Mission impossible

Author: 
Arab News Editorial 8 April 2002
Publication Date: 
Mon, 2002-04-08 03:00

US SECRETARY OF State Colin Powell began a Middle East salvage mission yesterday in which the stakes are very high. A brutal Israeli invasion of Palestinian self-rule areas, an all-out assault on the infrastructure and security forces of the Palestinian Authority, a humiliating and potentially murderous confinement of Yasser Arafat. What makes Powell’s mission all the more problematic is that all these situations have come about with the tacit approval of Washington.

President Bush has taken the simple view that Arafat is behind terrorism and Ariel Sharon is fighting terrorism. In his weekly radio address on Saturday, Bush perhaps muted his criticism of Arafat but insisted on challenging the right of Palestinians to fight the Israeli occupation. Palestinians are exercising their right to self-defense as an occupied people. The UN Charter enshrines this right.

Suicide bombings cannot be compared to the state terrorism carried out by the Israeli government. The former are individual acts of despair by a people who see no future and whose plight is made all the more bleak by Washington’s blank check to Sharon. The latter are cold and rational decisions of a state and a military apparatus of occupation, well equipped and financed and backed by the only superpower in the world.

Yet, in US eyes, state terrorism perpetrated by the Israeli government is legitimate self-defense, while Arafat, even while under house arrest, is ordered to rein in the “terrorists.” The Israelis, including Sharon, know that the enemy is not terrorism but the three million Palestinians living under occupation. And they will continue to be the enemy as long as Israelis pin their existence on the continuing usurpation of Palestinian land.

The aim of this latest Israeli incursion into Palestinian land and lives is not to root out terrorism but to raise the confrontation to such a level of harshness that the PA will have no choice but to surrender to the terms dictated by Israel.

But the Palestinians have demonstrated to have a backbone not even a combination of Bush and Sharon can break. Sharon came to power on a promise to finish off the uprising within 100 days. Hundreds of days have passed since, the uprising has not ended and the Israelis are no closer to peace and security than when Sharon took over. Sharon promised his people security with or without peace and the result has been unprecedented Israeli insecurity.

The Sharon government has failed on all levels: Prevention, deterrence and force. His policy of brutal repression has only fanned Palestinian resolve.
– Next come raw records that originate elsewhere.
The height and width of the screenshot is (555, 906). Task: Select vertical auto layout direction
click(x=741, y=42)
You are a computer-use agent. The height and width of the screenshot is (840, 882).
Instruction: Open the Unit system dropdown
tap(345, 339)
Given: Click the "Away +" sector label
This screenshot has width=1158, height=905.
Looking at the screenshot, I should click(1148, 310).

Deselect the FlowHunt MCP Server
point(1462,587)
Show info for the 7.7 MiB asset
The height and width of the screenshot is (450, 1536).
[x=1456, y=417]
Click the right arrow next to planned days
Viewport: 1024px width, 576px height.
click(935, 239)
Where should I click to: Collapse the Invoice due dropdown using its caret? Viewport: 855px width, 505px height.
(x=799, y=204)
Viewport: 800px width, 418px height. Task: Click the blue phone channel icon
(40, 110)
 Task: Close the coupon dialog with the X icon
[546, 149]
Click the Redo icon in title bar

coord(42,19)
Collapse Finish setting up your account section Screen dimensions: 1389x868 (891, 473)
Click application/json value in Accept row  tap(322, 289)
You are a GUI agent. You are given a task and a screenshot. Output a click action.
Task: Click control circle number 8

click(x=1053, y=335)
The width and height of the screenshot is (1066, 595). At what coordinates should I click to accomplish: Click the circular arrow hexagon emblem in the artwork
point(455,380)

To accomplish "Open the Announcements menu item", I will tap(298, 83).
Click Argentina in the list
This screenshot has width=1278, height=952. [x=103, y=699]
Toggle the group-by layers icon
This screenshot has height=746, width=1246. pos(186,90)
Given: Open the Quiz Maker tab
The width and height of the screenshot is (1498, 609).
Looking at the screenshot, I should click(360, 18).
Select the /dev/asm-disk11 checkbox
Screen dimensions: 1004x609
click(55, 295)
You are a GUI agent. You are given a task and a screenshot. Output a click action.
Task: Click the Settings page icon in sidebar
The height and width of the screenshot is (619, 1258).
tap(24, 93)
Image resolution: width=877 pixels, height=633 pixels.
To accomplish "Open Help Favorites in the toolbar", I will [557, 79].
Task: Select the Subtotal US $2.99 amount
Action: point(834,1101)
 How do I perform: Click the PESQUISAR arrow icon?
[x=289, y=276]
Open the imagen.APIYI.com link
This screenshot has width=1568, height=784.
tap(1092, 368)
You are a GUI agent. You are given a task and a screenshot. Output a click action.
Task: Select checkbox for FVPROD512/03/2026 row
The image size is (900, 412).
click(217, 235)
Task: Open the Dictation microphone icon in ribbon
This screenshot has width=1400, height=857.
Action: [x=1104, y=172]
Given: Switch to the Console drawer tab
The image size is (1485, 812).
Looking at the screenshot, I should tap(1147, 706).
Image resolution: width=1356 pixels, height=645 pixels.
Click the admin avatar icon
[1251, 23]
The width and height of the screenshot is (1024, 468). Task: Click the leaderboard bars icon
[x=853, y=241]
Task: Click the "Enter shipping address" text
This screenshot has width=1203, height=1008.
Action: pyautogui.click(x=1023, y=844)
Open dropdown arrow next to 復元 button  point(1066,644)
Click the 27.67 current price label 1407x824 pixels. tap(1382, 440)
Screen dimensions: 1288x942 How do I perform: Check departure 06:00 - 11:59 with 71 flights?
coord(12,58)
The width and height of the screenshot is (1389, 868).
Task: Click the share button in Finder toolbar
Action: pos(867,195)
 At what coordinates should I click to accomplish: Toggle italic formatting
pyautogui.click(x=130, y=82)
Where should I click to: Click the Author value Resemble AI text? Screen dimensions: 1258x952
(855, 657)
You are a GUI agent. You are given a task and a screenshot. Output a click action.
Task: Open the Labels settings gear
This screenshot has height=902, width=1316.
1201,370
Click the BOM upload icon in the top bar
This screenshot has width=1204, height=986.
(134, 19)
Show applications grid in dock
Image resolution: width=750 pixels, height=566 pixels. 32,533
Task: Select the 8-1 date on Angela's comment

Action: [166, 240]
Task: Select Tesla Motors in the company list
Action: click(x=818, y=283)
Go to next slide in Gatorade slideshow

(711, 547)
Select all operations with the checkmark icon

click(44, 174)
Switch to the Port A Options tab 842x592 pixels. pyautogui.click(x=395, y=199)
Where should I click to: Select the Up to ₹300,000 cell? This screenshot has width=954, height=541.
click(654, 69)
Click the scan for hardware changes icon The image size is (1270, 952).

The longer the siege continues the more the world rallies around Arafat and the Palestinians whatever be Sharon’s outrages and Bush’s outbursts. It is ironic that Arafat, trapped and surrounded by Israeli tanks, has never been more popular, while Sharon, with all the power of his military on show, is as discredited and isolated as ever.

Only the United States is backing the Israeli prime minister. Of course Bush on Saturday made a direct, personal request to Israel to withdraw without delay from the Palestinian cities it recently occupied. Sharon’s response has been on predictable lines.

The Israeli leader’s defiance in the face of a direct demand from Bush, delivered with British Prime Minister Tony Blair by his side, need not surprise anyone, for this is how errant children have always behaved toward indulgent fathers.

This means that, even though Powell is in the region, the momentum of the violence will prove hard to break. Either by mimicking Israel or at other times turning a blind eye to Israeli actions, Washington helped propel the situation to its present point of near anarchy. And by announcing before hand that he will not meet Arafat, the man Bush says needs to do “everything in his power to rein terrorists”, Powell has left no one in doubt as to who actually fashions Washington’s Middle East policy.